I am lying in bed while my uterus protests its existence. It is that time of the month, and no babies are being made; my ovaries are not pleased.

Anyway, tolerating my organs' inner turmoil got me thinking, our bodies are pretty bomb diggity. While we go about our days, tackling dirty diapers, footballs, office files, whatever it is we do, our bodies operate without asking for direction or even a thank you. At any given moment if you were to stop what you were doing and think, "What is physically going on inside of me right now?" I'm sure you could come up with an inexhaustible list.

There's a plethora of articles on body image, so I won't go there, but I implore everyone to stop waging war against the beautiful vessel that holds your powerful, intangible spirit. Everything your body does, it does to protect you. Excessive weight gain/loss, exhaustion, maladies are simply by-products of your body trying to save you from stress. When we focus on our unwanted condition - "I need to lose weight!!!!!" - what do we tell our bodies? "This is stressing me out!" and your body dutifully responds by tinkering with your metabolism, expending unnecessary energy, taxing your systems - all to prepare you for battle against your imaginary demons.

I used to be overweight. Not by a lot, but enough to take a hit to my self-esteem. I deprived myself of "bad" foods, I exercised diligently, I fought and fought against the fat, the fatigue, the absence of vitality. And nothing happened. I didn't lose weight, I was tired all the time, and the disappointment hacked away at my feelings of inadequacy even more. So I gave up. I ate healthy when I felt like it. Other times, I ate junk to the point of sickness because I felt like it. I irregularly got off my butt to do yoga and dance, because they were the only activities I enjoyed.
Guess what happened? I lost all the weight. I got my energy back. My acne subsided.

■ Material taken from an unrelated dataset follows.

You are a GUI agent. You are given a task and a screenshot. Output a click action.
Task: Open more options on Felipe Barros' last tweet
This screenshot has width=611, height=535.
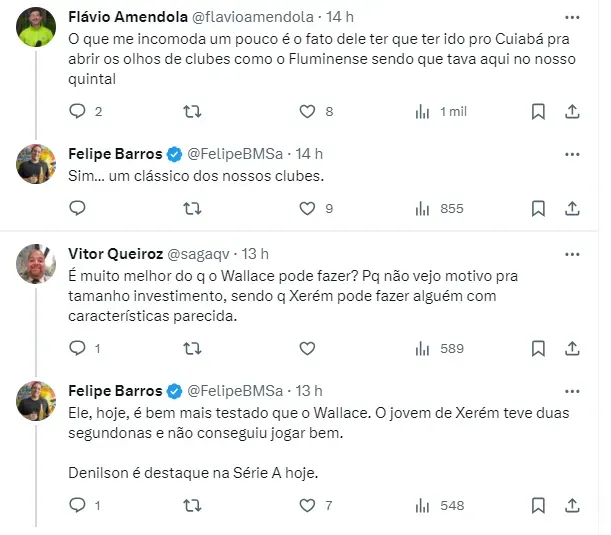point(571,390)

As soon as I LISTENED to my body and ACCEPTED the extra lumps, my body heaved a sigh of relief and worked at its optimum.

I'm not saying I have the figure of a supermodel or that my complexion is porcelain doll-esque. I just don't care anymore, because I love my body for whatever it is right now. It keeps me alive, for God's sake.

So throw your scale out the window, your "cheat day" schedule out of your mind, and your diet books into a raging bonfire. Bless every morsel of food that enters your mouth, even those chili cheese fries. Your body lets you do what you love, connect with the people you love, and it also unconditionally takes care of you. Let it be. And go live your life.

P.S. If you do enjoy fitness, body-building, specialized nutrition, etc., that is great!! You do yo thang. I'm not preaching otherwise. As long as it brings you JOY. You could be living off earthworms for all I care.